Capital Infusion and Balance Sheet Strengthening
The company successfully closed a INR 400 crore rights issue on August 11, 2025, which saw full participation from promoters and good interest from institutional and retail investors. This capital raise significantly strengthened the company's capital structure, improving the Consolidated CRAR to 46% from 40.8% at the end of June. Spandana also maintained a strong liquidity position of INR 1,731 crores at the end of June 2025, ensuring sufficient headroom.
Asset Quality and Collection Efforts
While the environment has been stabilizing, the company's GNPA stood at 5.49% (a 14 bps decrease QoQ) and NNPA at 1.15% (a 4 bps decline QoQ), with provisioning maintained at 80%. Collection efficiency for the X bucket, which dipped slightly in April and May, reverted to 98% in June and further improved to 98.5% in July. The company collected INR 41 crores from overdue buckets in Q1 FY26 and is implementing various measures like telecalling, SMS with digital links, and legal actions to improve recoveries.
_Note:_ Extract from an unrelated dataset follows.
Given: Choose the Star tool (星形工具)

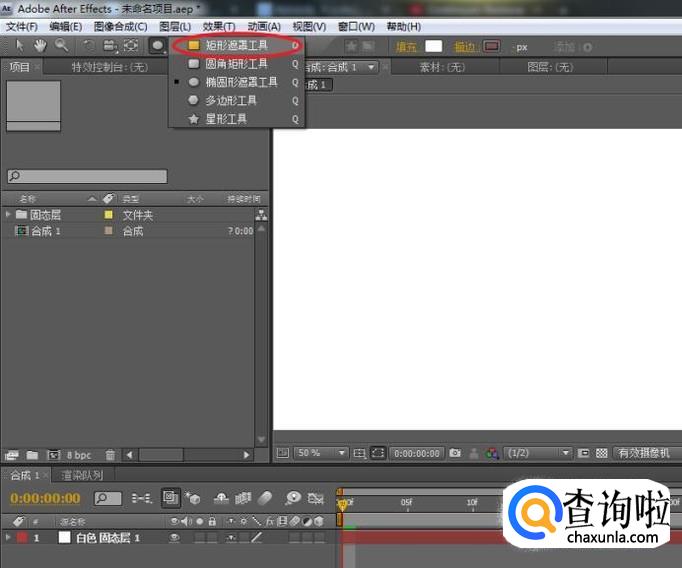Looking at the screenshot, I should 225,119.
Strategic Shift in Underwriting and Customer Engagement
Spandana implemented stricter Guardrails 2.0 credit rules from January 2025, leading to new loans disbursed post-January 2025 performing extremely well, with current year disbursements trending at 100% current book. Enhancements in the customer journey include liveliness checks, compulsory geotagged house visits, e-signing, and revised SOPs. The company is also focusing on identifying eligible existing customers, with 50% of its base eligible for fresh loans, 85% having less than INR 1 lakh credit exposure, and 65% with a vintage of over 2 years.
Operational Efficiency and Cost Management
As part of its rebuilding efforts, Spandana has focused on improving systems and processes for efficiency and better credit underwriting. The employee count has been significantly reduced from 19,808 (last 3 quarters) to 15,574 by June 2025, and 81 branches have been merged. Management indicated a watchful approach to backfilling employees, focusing on geographies with genuine need, to improve productivity metrics.
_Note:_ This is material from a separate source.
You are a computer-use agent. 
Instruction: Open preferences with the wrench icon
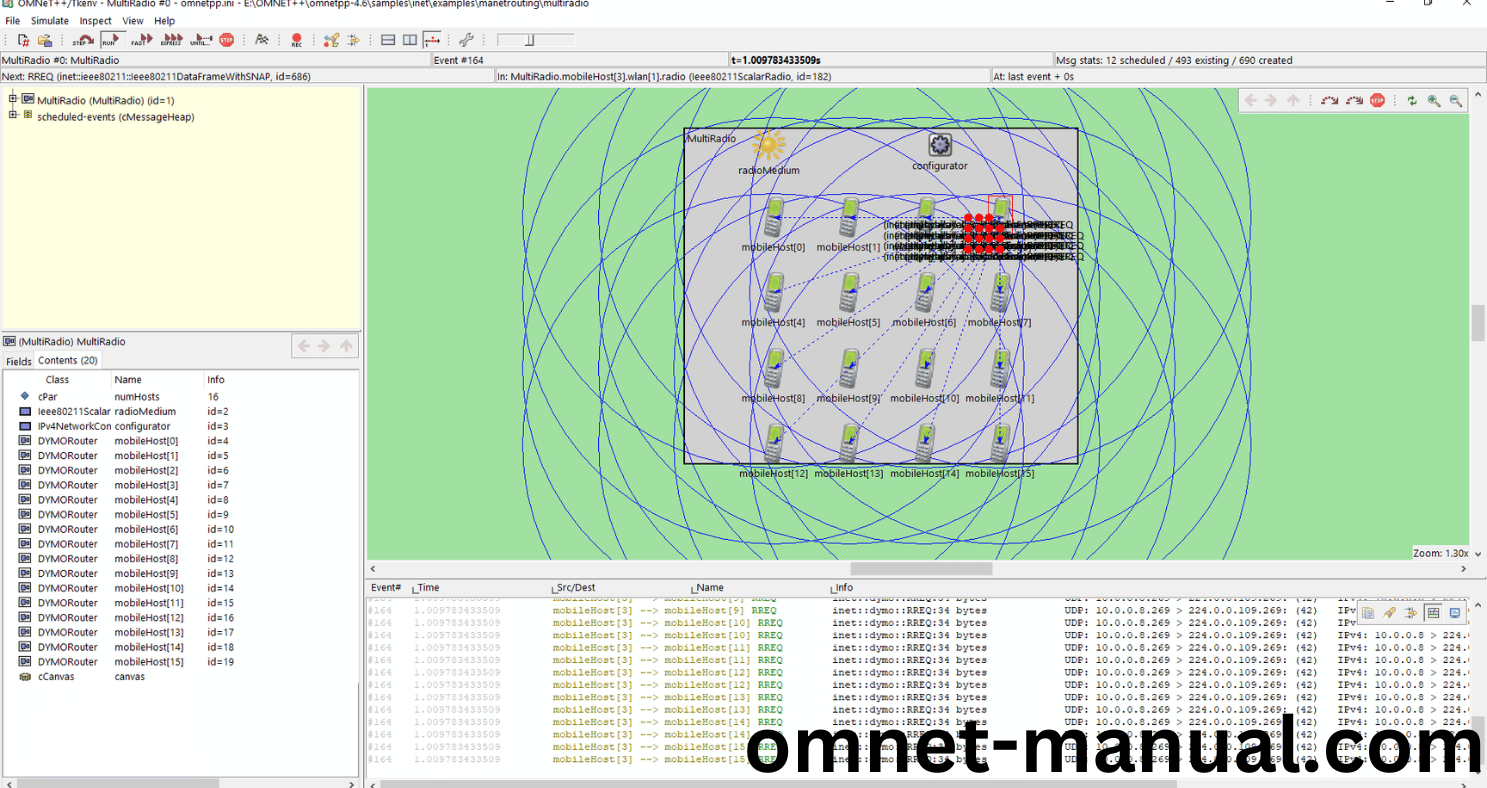[466, 40]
Outlook and Rebuilding Phase
Management views FY26 as a year of rebuilding and expects one more quarter of 'pain' before performance improves, with PPOP projected to turn positive in the coming quarters⏳. They anticipate AUM growth of around 20% for the full year, with QoQ growth expected from Q3 onwards, and normalized disbursements from September. The Board is also actively working on CEO succession, with a conclusion expected within 30-45 days.